(MATERIAL PROVIDED)
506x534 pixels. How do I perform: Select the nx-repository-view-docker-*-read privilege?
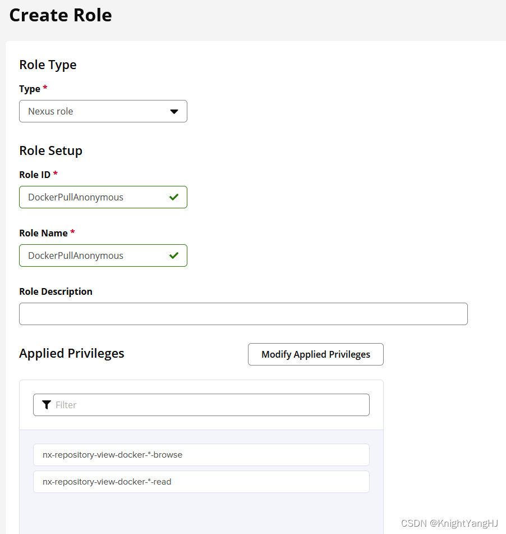tap(201, 482)
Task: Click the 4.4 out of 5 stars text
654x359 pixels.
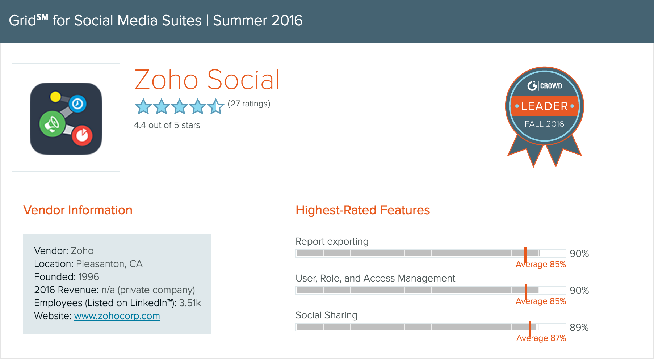Action: pos(167,125)
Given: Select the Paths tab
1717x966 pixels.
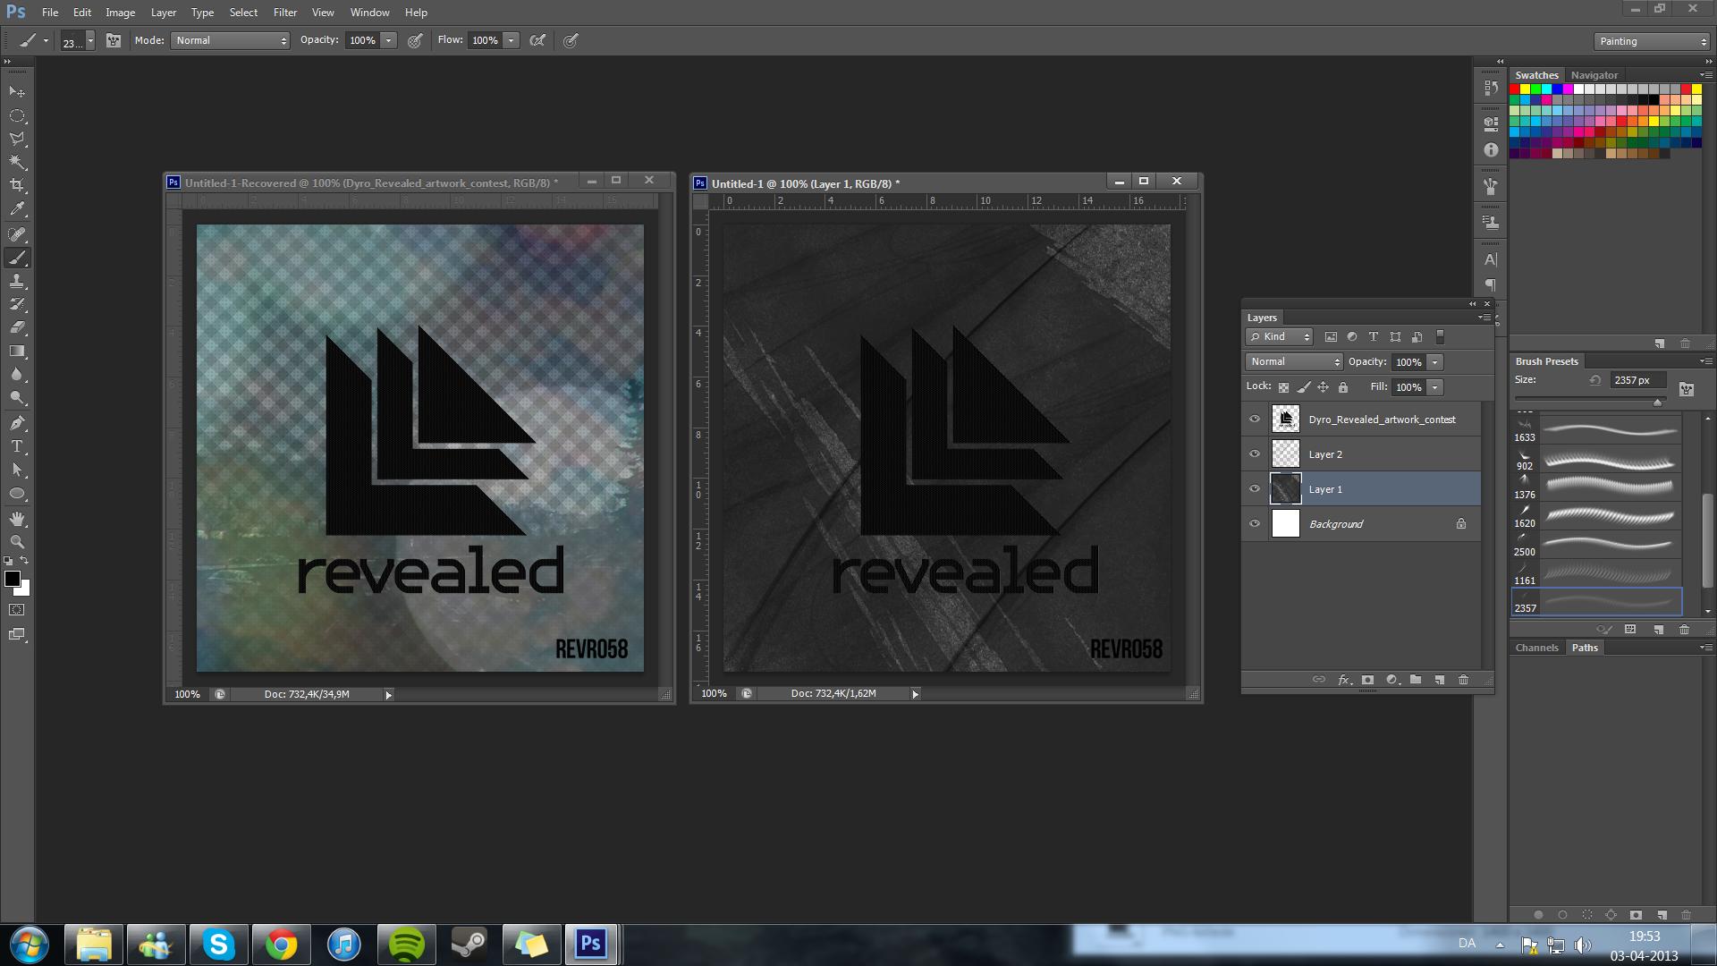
(End MATERIAL PROVIDED)
» AIM OF THE EXERCISE
Restate the records above exactly, less any pictures.

» ANSWER TO THIS PROBLEM
506x534 pixels. How do I perform: Select the nx-repository-view-docker-*-read privilege?
tap(201, 482)
Task: Click the 4.4 out of 5 stars text
654x359 pixels.
Action: pos(167,125)
Given: Select the Paths tab
1717x966 pixels.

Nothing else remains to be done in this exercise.